RELATION OF THE SOUTHERN SAN JACINTO FAULT ZONE TO THE IMPERIAL AND CERRO PRIETO FAULTS


MAGISTRALE, Harold, Department of Geological Sciences, San Diego State Univ, San Diego, CA 92182-1020, harold@hal.sdsu.edu

The fate of the southern San Jacinto fault zone in the Imperial Valley, southern California, has been uncertain because the fault features are covered by young sedimentary deposits. I relocate 43,000 earthquakes in an inversion for hypocenters and 3D crustal seismic velocities.
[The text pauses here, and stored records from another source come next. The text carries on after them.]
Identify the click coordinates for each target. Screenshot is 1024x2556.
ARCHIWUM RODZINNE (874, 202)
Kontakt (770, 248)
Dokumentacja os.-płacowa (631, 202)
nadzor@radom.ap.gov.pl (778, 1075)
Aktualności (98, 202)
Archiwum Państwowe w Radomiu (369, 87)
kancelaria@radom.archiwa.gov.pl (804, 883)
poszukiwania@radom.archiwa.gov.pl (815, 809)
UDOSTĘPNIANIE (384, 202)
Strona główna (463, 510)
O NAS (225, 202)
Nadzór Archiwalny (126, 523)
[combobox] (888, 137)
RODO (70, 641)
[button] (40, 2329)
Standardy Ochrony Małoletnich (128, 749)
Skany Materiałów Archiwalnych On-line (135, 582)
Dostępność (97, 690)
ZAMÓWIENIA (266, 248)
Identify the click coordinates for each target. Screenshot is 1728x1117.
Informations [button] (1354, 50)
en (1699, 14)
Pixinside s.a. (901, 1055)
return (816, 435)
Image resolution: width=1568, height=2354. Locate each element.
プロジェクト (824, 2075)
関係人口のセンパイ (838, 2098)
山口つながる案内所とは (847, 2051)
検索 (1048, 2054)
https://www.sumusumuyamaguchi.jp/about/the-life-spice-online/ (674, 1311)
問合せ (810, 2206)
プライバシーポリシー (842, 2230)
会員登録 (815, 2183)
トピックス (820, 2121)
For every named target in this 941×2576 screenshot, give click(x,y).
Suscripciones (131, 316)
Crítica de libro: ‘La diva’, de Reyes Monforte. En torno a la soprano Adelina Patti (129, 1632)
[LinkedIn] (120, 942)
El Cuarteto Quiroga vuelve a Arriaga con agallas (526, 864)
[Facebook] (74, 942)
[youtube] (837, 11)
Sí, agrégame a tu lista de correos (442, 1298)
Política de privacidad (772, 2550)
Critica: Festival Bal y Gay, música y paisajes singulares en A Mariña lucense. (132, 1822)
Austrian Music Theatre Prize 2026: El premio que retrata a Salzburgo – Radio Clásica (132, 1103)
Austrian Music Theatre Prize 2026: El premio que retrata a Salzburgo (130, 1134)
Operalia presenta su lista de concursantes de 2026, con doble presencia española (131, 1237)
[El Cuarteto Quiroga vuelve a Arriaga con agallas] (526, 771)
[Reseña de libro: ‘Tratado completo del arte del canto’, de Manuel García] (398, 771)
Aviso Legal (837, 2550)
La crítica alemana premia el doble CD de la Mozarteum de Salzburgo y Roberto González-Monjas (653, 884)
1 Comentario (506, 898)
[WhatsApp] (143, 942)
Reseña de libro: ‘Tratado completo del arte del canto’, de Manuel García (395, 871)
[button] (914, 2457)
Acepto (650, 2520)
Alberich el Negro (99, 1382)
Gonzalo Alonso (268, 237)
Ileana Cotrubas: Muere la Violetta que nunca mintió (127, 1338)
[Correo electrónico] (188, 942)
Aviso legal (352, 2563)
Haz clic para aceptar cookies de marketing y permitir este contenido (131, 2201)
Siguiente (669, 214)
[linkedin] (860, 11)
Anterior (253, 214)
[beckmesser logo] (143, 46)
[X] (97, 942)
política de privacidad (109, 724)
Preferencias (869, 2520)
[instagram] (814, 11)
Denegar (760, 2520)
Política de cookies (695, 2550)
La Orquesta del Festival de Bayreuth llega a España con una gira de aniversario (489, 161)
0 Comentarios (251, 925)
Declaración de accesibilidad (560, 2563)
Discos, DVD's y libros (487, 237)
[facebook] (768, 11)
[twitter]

The hypocenter patterns define the configuration of the buried southeastward extensions of the Superstition Mountain and Superstition Hills faults (the southernmost elements of the San Jacinto fault zone), and the northwestward extension of the Cerro Prieto fault. The Superstition Hills fault continues 25 km southeast past its mapped surface trace (the Weinert fault) and steps 5 km left to the Imperial fault 10 km north of the international border. A seismicity lineament diverges from the Superstition Mountain fault and continues 30 km southeast to the northeast side of the Heber geothermal area. The Cerro Prieto fault continues 30 km northwest beyond its mapped trace. The Heber geothermal area occupies a 9 km wide right (extensional) step between the Cerro Prieto and Superstition Mountain faults. A fault defined within the Heber production zone corresponds to the Superstition Mountain fault. The enigmatic Dixieland creep zone lies on strike with the Cerro Prieto fault extension and may be a manifestation of the same basement feature. The 12 mm/yr slip of the San Jacinto fault zone apparently is distributed onto the southern Imperial fault (via the Superstition Hills fault) and the Cerro Prieto fault (via the Superstition Mountain fault). If the San Jacinto fault zone is considered as a strand of the San Andreas system formed to simplify the geometric complexity, further development of the Superstition Mountain - Cerro Prieto fault connection can be speculatively anticipated, leading to the abandonment of the southern San Andreas fault, and the Brawley and Cerro Prieto spreading centers. This evolution is analogous to that recently proposed for the northern Gulf of California.